- [文章節選]:
它在尋找復活的機會,哪怕是億萬分之一。有一天,乾涸的撒哈拉突然下了一陣雨,恰巧讓它趕上這一年僅有幾次的雨。而且,重要的是,在這場雨降下的時候,它恰好要滾落在一個低洼地帶,而這個低洼地帶,恰好可以蓄下一小汪的水。

百年漂泊,只為與這一刻相逢。

它吸飽水分,不用幾分鐘,便迅速地舒展開來。這時候,必須有雨滴落下來,準確地說,是砸下來,正好砸在舒展開的枝幹每一個種囊身上。 一粒粒種子被砸落下來,發芽破土,長高長大,開花結果,它必須要趕上水分蒸發的速度。

它開白色花瓣,吐黃色花蕊,迎著沙漠最毒辣的陽光,也要暈染出絕美的光色來。它迎風起舞,也隨風搖曳,一個生命所有能燦爛的部分,它一點也不去放過。 因為,它知道生命只有兩三周,等地面上的水分蒸發掉,它就會被太陽炙烤而死。然後,還得蜷縮成一個球,繼續在浩瀚的沙漠裡滾下去,幾年,幾十年,上百年,甚至,生命從此再無燦爛的可能……

如果說有一種植物可以「泵」水,而且是在沙漠裡,你信麼?若不是親眼所見,沒人敢相信。這種植物就是牛角瓜,分布在撒哈拉南部,維和部隊營區周邊零零星星生長著一些。他的枝幹和葉子都是嫩綠色的,若是不小心弄破了它,白色的漿液會湧出來,是湧!如同泉水般汩汩地湧。低頭看看它的腳下,鬆軟乾燥的沙。哪怕掘地三尺,你也絕對看不到溼潤的痕跡。

這種植物最高不過兩米,但它的根系卻發達得像個動力吸盤,身上布滿腺體,吸食根須所觸的所有水分子。為了給營區增添點綠色,我試著移栽了一株。中午氣溫46度,地表60度。大量的澆灌,依然抵抗不過烈日的蒸發。一個中午,葉子焦幹,一觸即碎。常識告訴我,它不可能活,我放棄了期待,不再澆灌。半個月的風吹日曬,讓它已成易燃物,幹葉子已經碎在風中。可就在那乾枯的枝頭上,我發現了嫩芽。那麼小,那麼脆弱,卻倔強地頂起生命的綠。

- [資料部分]:
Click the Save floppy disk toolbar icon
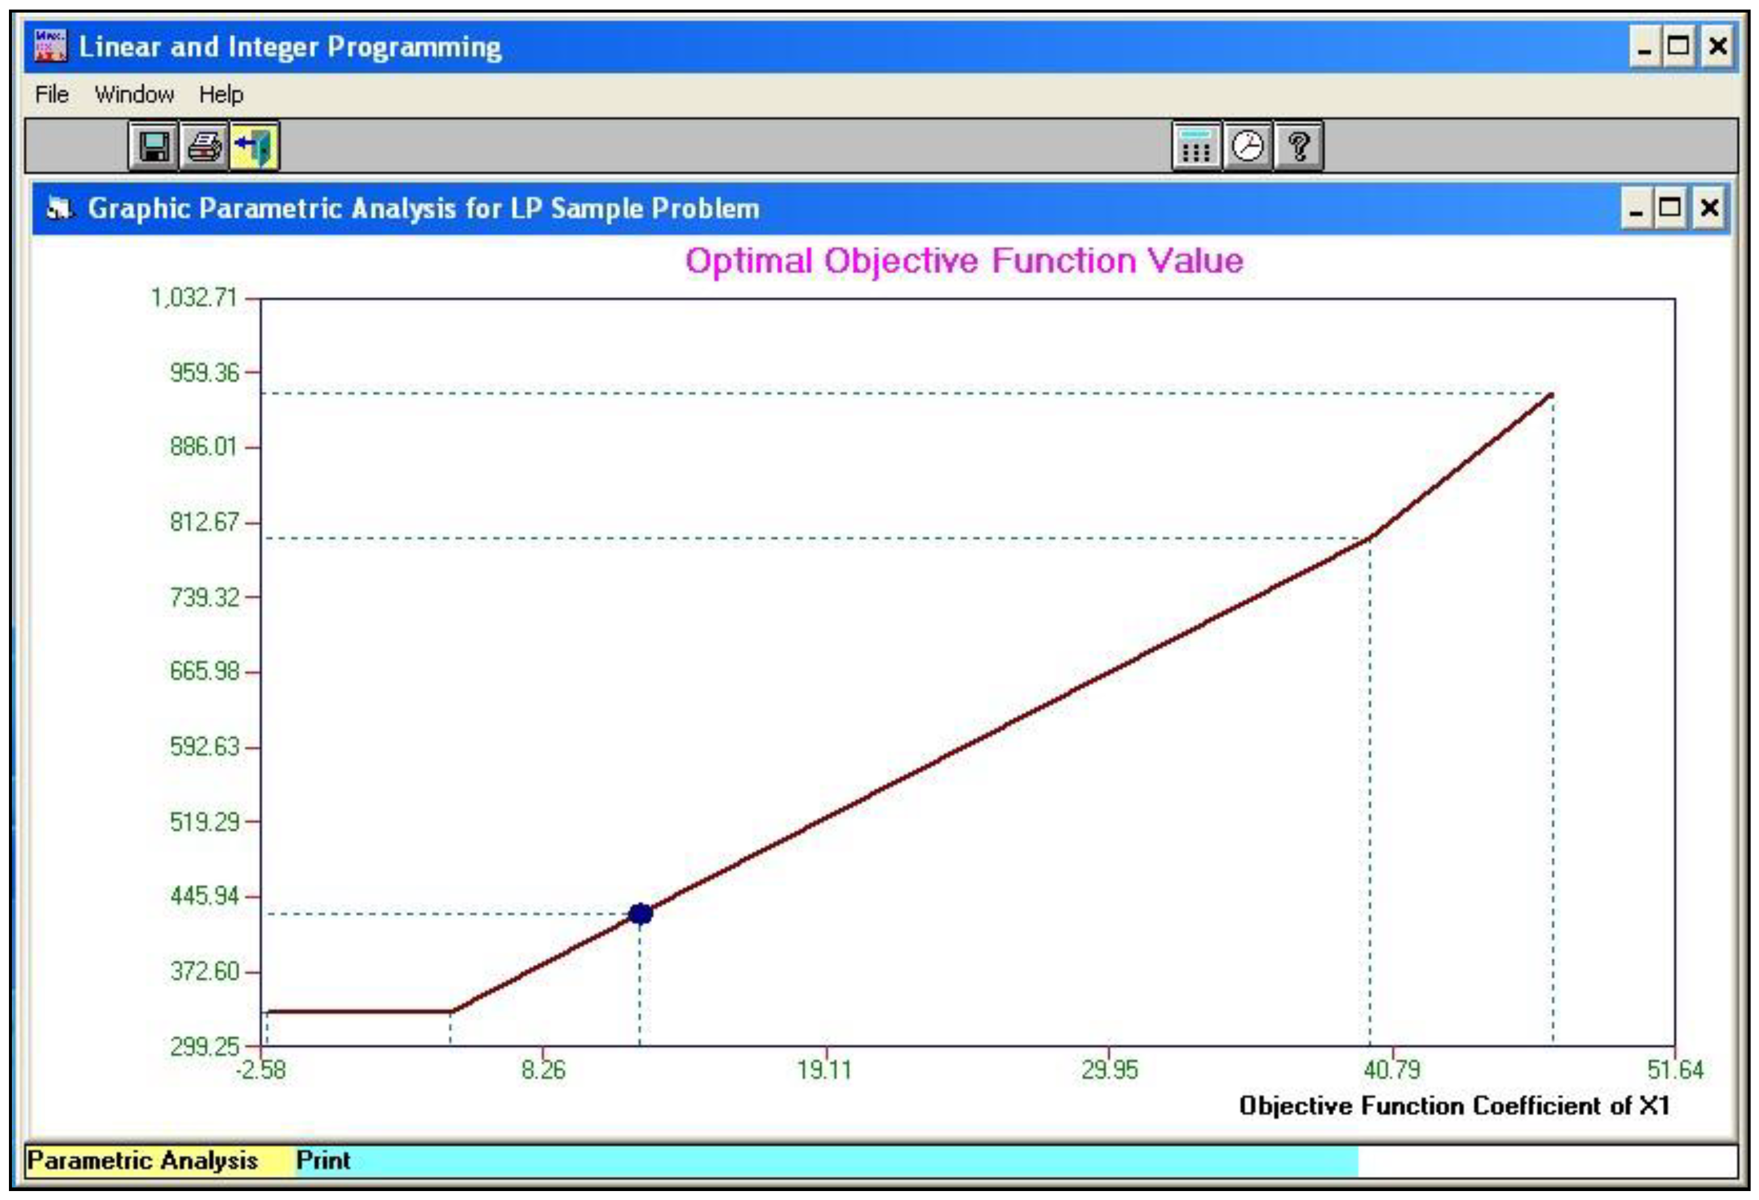 coord(154,146)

- [練習題目]:
[A] 在寫沙漠植物的那段文章節選中,作者移栽牛角瓜那天中午的氣溫和地表溫度各是多少?
[B] 請從沙漠植物那段文章節選的最後一句之後接著續寫。

- [參考答案]:
[A] 氣溫46度,地表60度。

[B]
大自然給了這些植物生命的同時,也決定了它們與眾不同的求生方式。在這片貧瘠荒涼的沙漠中,註定演繹可歌可泣的生命絕唱。感動,不是因為美麗,而是因為活著。於是,保護這裡的生態,成為維和部隊的鐵律。遇到花草樹木,哪怕是小灌木,營房也要繞著建。

五、絕處燃夢


王長軍,一名90後維和小戰士。他告訴我,「回家後,我什麼苦都吃的了。因為和撒哈拉的艱難相比,我們的國家是多麼強大,我們的日子是多麼幸福,所有的苦都是渺小的。這裡一草一木的頑強精神,每天都在影響著我。」

朱傳生,上士軍銜。首批登陸駐馬利共和國中國維和營區的戰士,後期執行任務時,不幸被傳染上非洲瘧疾,但是他一直保持著一顆積極向上的心態,他說:「軍人就是為戰場而生,為和平而存,瘧疾算什麼?只要我不倒下,我就一定能戰勝它。」後來他被戰友們稱為「瘧疾終結者」戰士。

王培建,四級軍士長。母親植物人,父親也臥病在床,只有妹妹一人照料。集體生日晚會上,一個突然採訪,讓他第一次說出埋藏心底的夢。「我有兩個夢想,一個大的,一個小的。大的是希望馬裡和平安寧,不再有恐怖襲擊;小的是希望我的父母能夠康復。今天,我代表祖國,為馬裡實現大夢想。明天,我回到家鄉,會用我的堅強和樂觀,實現小夢想。」

汪濤,四級軍士長。他說:「在國內集訓時就已經做好了各種心理準備,沒想到這裡的環境比想像中的更艱苦更惡劣,但作為一名中國維和軍人,我們代表的是祖國的形象,是維護世界和平的正義力量,越是極端惡劣的環境,越是能激發我們中國維和軍人的精神氣概,我們要為榮譽而戰,為祖國而戰,為維護世界和平做出應有的貢獻。」

懷揣著和平夢、強軍夢,中國首批維和安全部隊170名軍人在撒哈拉徵戰。一個完全不同的世界,一個個觸目驚心畫面,一個個震撼心靈的故事,讓我們成長,讓夢想熊熊燃起。這裡的自然環境無疑是惡劣的,文明發展程度也相對落後,但更為嚴酷的是安全環境。

撒哈拉,自古就是一個充滿傳奇色彩和桀驁情懷的地方。如今,她又成了國際恐怖主義的新天堂。這片廣袤、荒無人煙而又失控的沙漠就像一塊巨大的磁鐵,吸引著全球恐怖分子,並正發展成為滋生恐怖活動的沼澤地。馬裡境內的恐怖分子常在茅利塔尼亞、阿爾及利亞和馬裡三國交界處 「恐怖三角」流竄。在這片沙漠中,你還可以發現武器走私、毒品販賣及猖獗的跨國犯罪等所有的邪惡。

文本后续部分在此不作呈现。